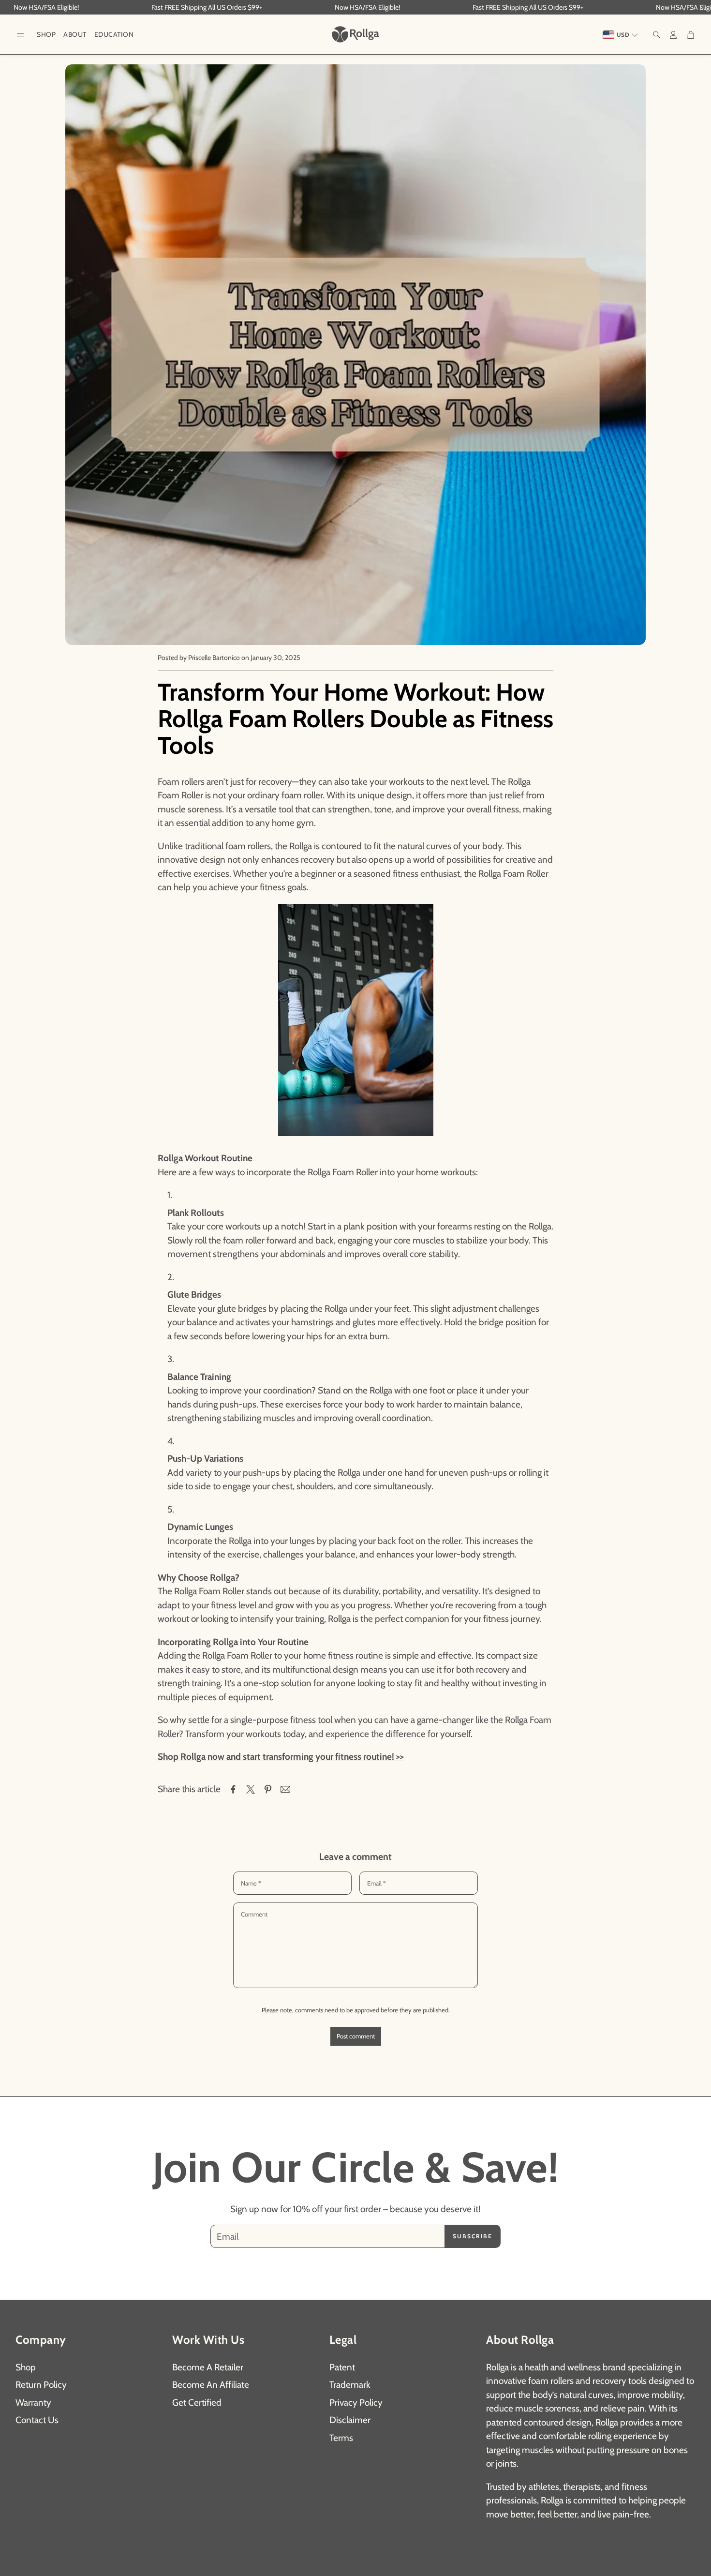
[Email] (285, 1789)
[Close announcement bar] (701, 7)
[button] (20, 35)
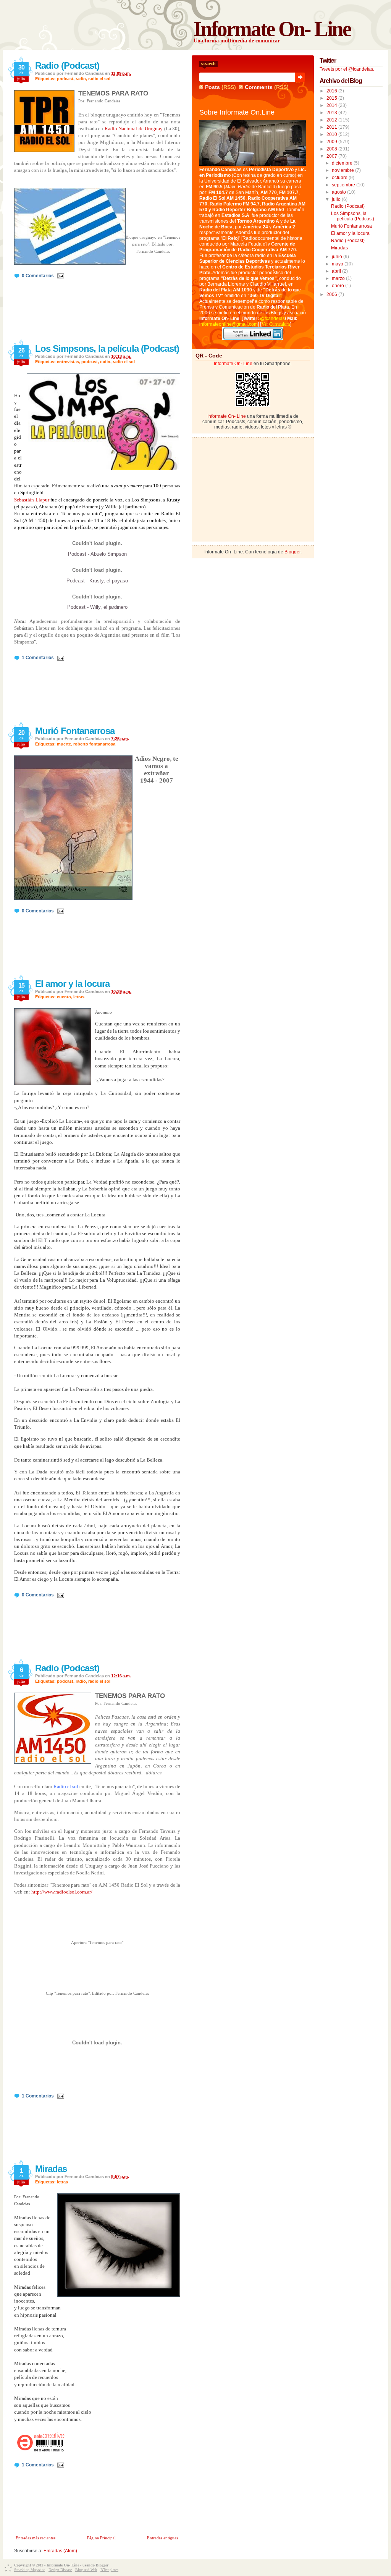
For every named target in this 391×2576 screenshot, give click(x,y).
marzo (339, 278)
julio (337, 199)
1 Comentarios (38, 657)
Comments (259, 87)
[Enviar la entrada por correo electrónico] (59, 275)
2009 (332, 141)
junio (337, 256)
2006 (332, 294)
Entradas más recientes (35, 2538)
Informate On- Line (272, 28)
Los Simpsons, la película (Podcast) (107, 348)
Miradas (51, 2169)
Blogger (292, 552)
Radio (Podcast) (67, 65)
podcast (65, 78)
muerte (64, 744)
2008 (332, 149)
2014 (332, 105)
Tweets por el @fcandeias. (347, 69)
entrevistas (68, 361)
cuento (64, 997)
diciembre (343, 163)
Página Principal (101, 2538)
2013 (332, 112)
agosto (339, 192)
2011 (332, 127)
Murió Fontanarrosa (75, 731)
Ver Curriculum (276, 324)
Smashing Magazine (29, 2570)
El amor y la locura (72, 983)
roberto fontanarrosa (94, 744)
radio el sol (99, 78)
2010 (332, 134)
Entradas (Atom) (60, 2550)
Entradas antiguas (162, 2538)
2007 (332, 156)
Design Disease (60, 2570)
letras (78, 997)
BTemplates (109, 2570)
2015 (332, 98)
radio (81, 78)
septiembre (344, 185)
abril (337, 271)
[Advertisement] (253, 489)
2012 (332, 120)
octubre (340, 177)
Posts (212, 87)
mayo (338, 264)
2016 (332, 91)
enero (338, 285)
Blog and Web (86, 2570)
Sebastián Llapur (31, 500)
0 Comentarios (38, 275)
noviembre (343, 170)
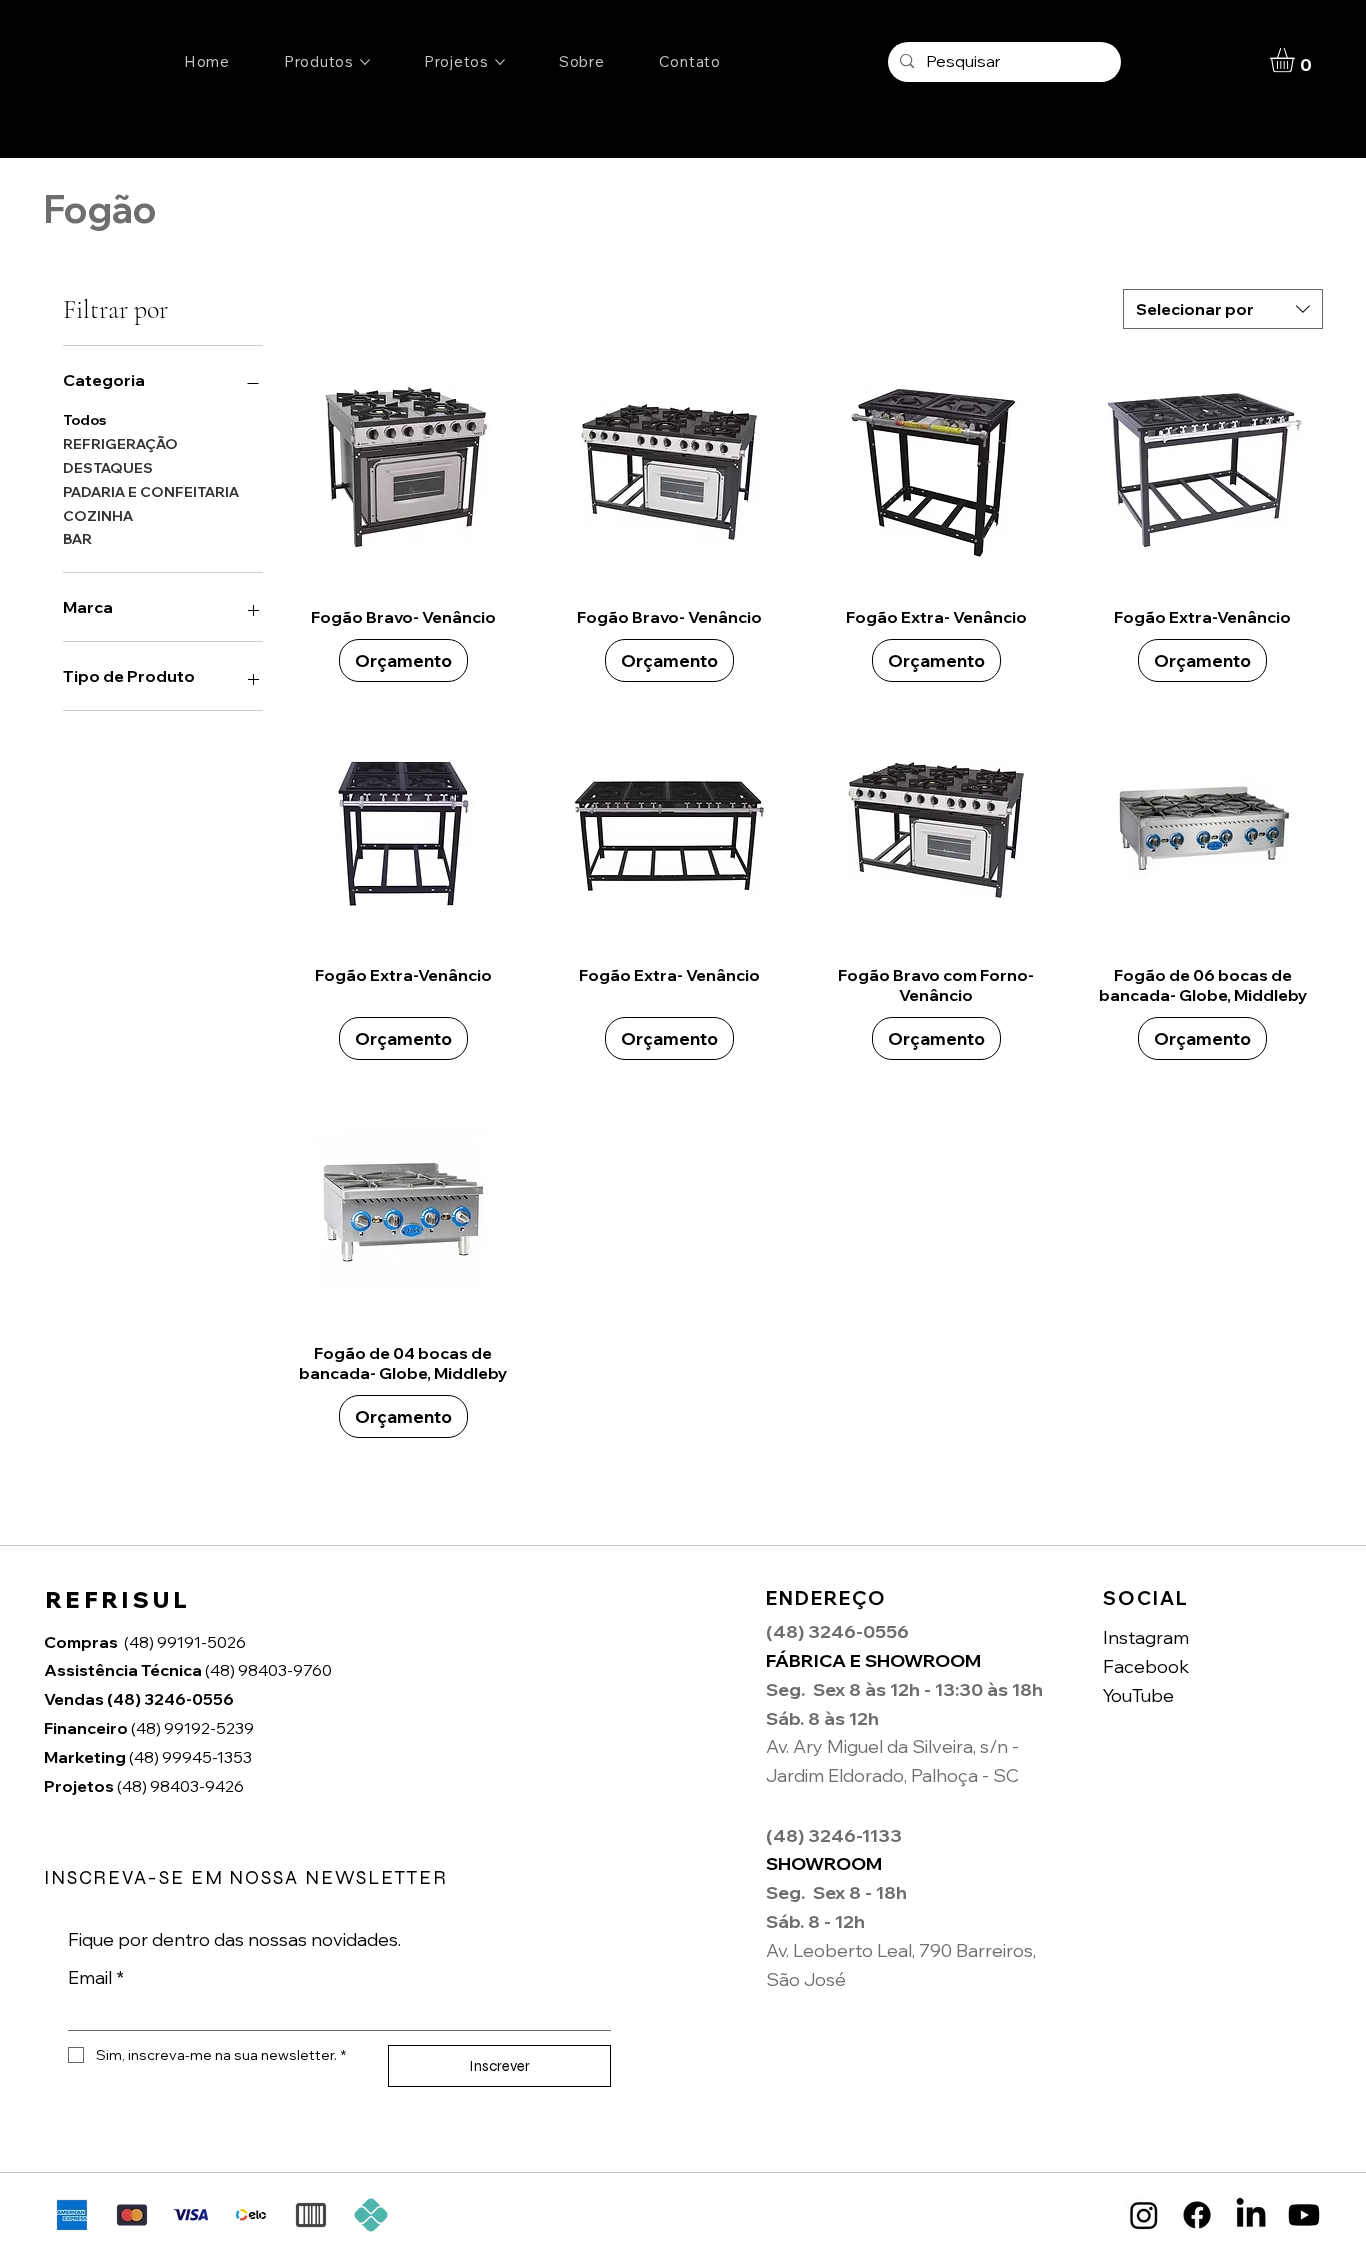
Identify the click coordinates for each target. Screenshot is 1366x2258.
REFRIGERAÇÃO (120, 444)
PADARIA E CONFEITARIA (151, 492)
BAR (77, 540)
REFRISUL (118, 1600)
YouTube (1138, 1695)
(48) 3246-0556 (140, 1699)
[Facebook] (1197, 2215)
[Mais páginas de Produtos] (365, 62)
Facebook (1146, 1666)
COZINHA (98, 516)
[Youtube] (1304, 2215)
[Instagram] (1144, 2215)
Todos (84, 421)
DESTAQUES (108, 468)
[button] (1296, 60)
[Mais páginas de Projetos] (500, 62)
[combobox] (1223, 309)
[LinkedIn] (1251, 2215)
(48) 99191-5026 (185, 1642)
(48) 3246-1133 (834, 1835)
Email (96, 1978)
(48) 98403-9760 (189, 1670)
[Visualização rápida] (403, 469)
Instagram (1146, 1637)
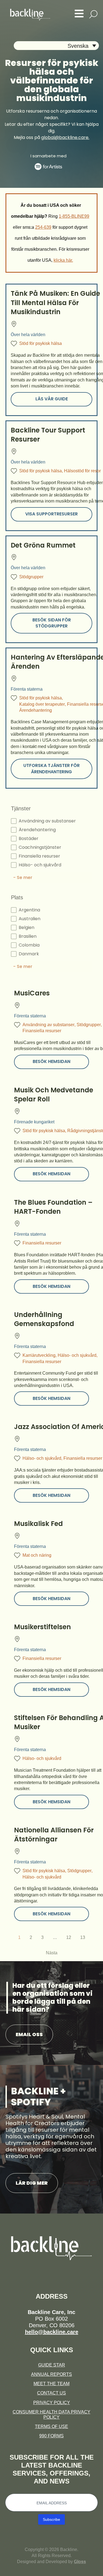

########

- **TO DO**
Return every record exactly, leaving out the pictures.

- **ANSWER SPACE**
[Email] (285, 1789)
[Close announcement bar] (701, 7)
[button] (20, 35)
For every named target in this 391×2576 screenshot, give click(x,y).
marzo (339, 278)
julio (337, 199)
1 Comentarios (38, 657)
Comments (259, 87)
[Enviar la entrada por correo electrónico] (59, 275)
2009 (332, 141)
junio (337, 256)
2006 (332, 294)
Entradas más recientes (35, 2538)
Informate On- Line (272, 28)
Los Simpsons, la película (Podcast) (107, 348)
Miradas (51, 2169)
Blogger (292, 552)
Radio (Podcast) (67, 65)
podcast (65, 78)
muerte (64, 744)
2008 (332, 149)
2014 (332, 105)
Tweets por el @fcandeias. (347, 69)
entrevistas (68, 361)
cuento (64, 997)
diciembre (343, 163)
Página Principal (101, 2538)
2013 (332, 112)
agosto (339, 192)
2011 (332, 127)
Murió Fontanarrosa (75, 731)
Ver Curriculum (276, 324)
Smashing Magazine (29, 2570)
El amor y la locura (72, 983)
roberto fontanarrosa (94, 744)
radio el sol (99, 78)
2010 (332, 134)
Entradas (Atom) (60, 2550)
Entradas antiguas (162, 2538)
2007 (332, 156)
Design Disease (60, 2570)
letras (78, 997)
BTemplates (109, 2570)
2015 (332, 98)
radio (81, 78)
septiembre (344, 185)
abril (337, 271)
[Advertisement] (253, 489)
2012 (332, 120)
octubre (340, 177)
Posts (212, 87)
mayo (338, 264)
2016 (332, 91)
enero (338, 285)
Blog and Web (86, 2570)
Sebastián Llapur (31, 500)
0 Comentarios (38, 275)
noviembre (343, 170)
Identify the click coordinates for each target. Screenshot is 1366x2258.
REFRIGERAÇÃO (120, 444)
PADARIA E CONFEITARIA (151, 492)
BAR (77, 540)
REFRISUL (118, 1600)
YouTube (1138, 1695)
(48) 3246-0556 (140, 1699)
[Facebook] (1197, 2215)
[Mais páginas de Produtos] (365, 62)
Facebook (1146, 1666)
COZINHA (98, 516)
[Youtube] (1304, 2215)
[Instagram] (1144, 2215)
Todos (84, 421)
DESTAQUES (108, 468)
[button] (1296, 60)
[Mais páginas de Projetos] (500, 62)
[combobox] (1223, 309)
[LinkedIn] (1251, 2215)
(48) 99191-5026 (185, 1642)
(48) 3246-1133 (834, 1835)
Email (96, 1978)
(48) 98403-9760 (189, 1670)
[Visualização rápida] (403, 469)
Instagram (1146, 1637)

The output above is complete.